Direction.
Work out how many lines in the listing below contain the word "task". Reply with the number alone.

Records.

--

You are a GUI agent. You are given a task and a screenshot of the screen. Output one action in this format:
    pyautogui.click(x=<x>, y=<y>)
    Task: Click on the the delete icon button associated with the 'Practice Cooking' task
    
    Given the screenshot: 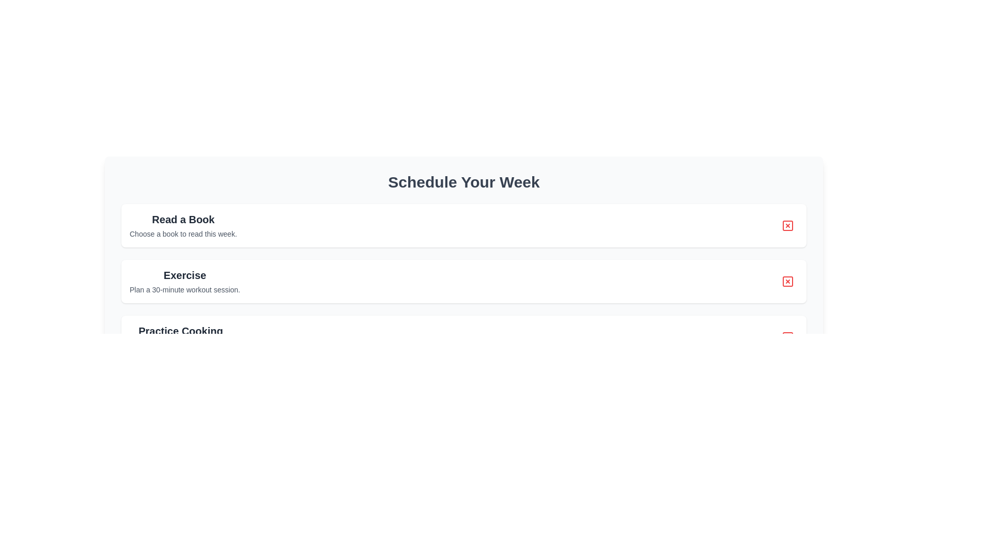 What is the action you would take?
    pyautogui.click(x=788, y=337)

--

Finished exercise.
2